HOW TO COMPLETE THIS TASK:
Using the records below, write out again exactly the lines that begin at the line containing "Choose Fidelity and Surety policy type" and end at the line containing "This screenshot has height=652, width=444.", and no other lines.

RECORDS PROVIDED:
=== Section Start ===

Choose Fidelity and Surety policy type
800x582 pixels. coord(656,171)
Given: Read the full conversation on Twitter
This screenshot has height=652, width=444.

=== Section End ===
=== Section Start ===

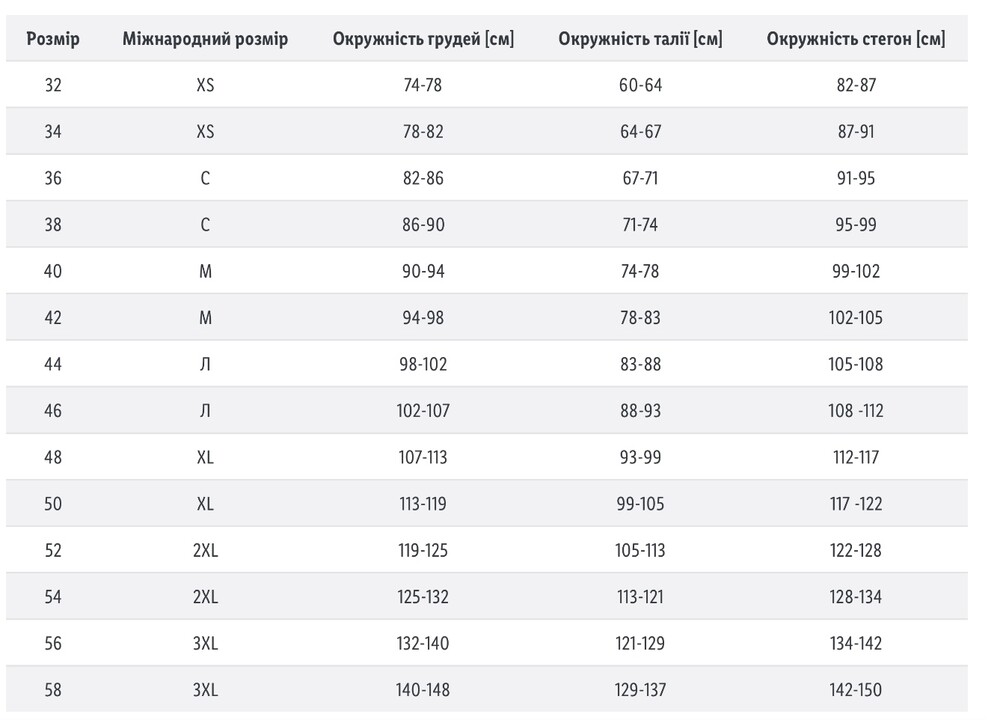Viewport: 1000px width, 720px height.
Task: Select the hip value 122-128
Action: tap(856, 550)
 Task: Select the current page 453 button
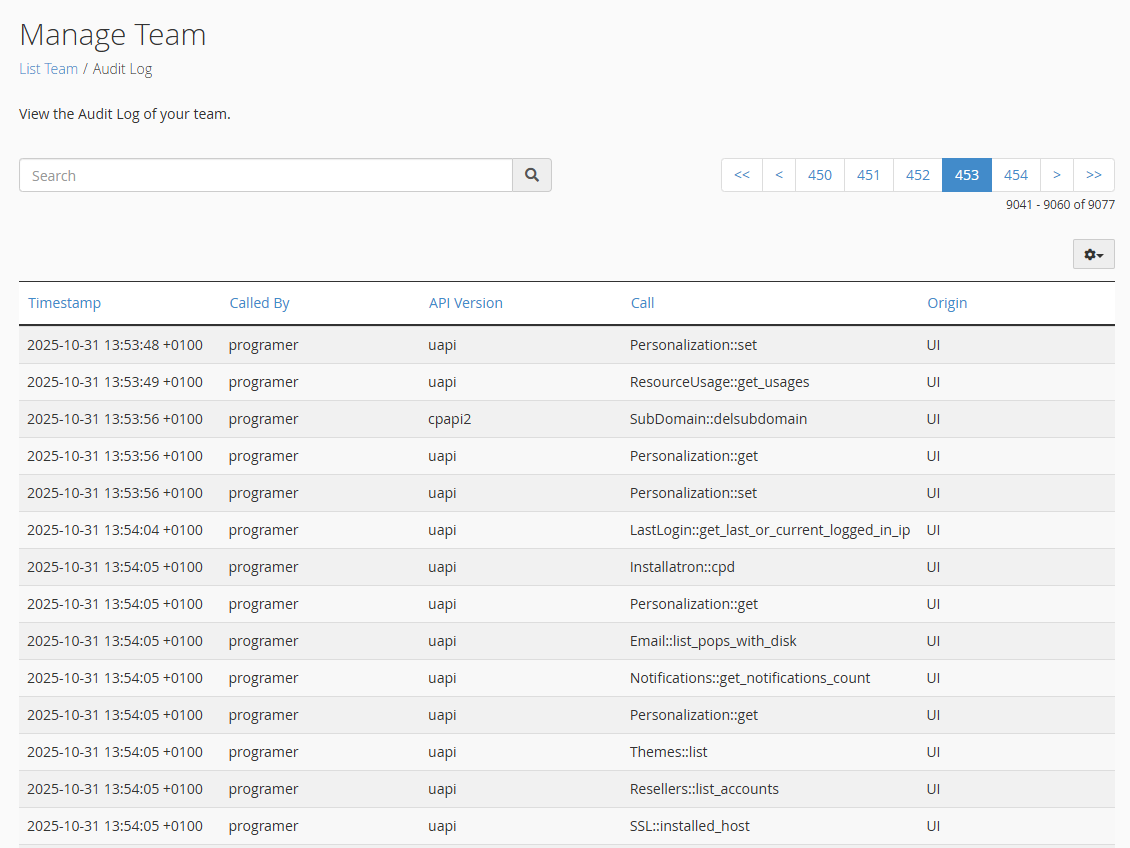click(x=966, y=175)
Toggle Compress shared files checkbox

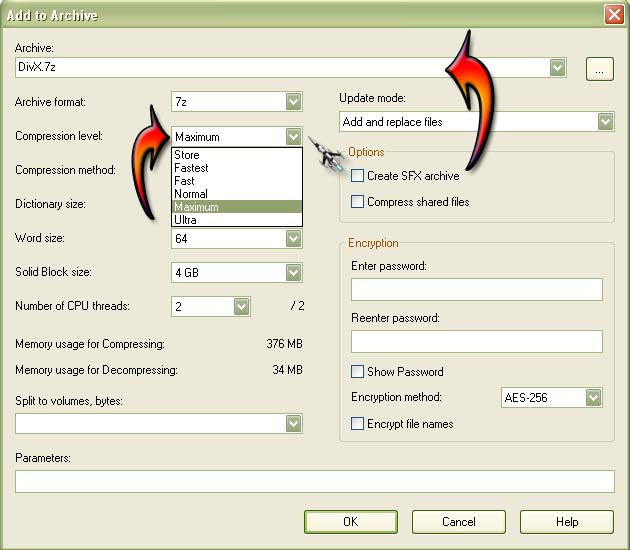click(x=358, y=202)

=== Section End ===

EXERCISE RESPONSE:
Choose Fidelity and Surety policy type
800x582 pixels. coord(656,171)
Given: Read the full conversation on Twitter
This screenshot has height=652, width=444.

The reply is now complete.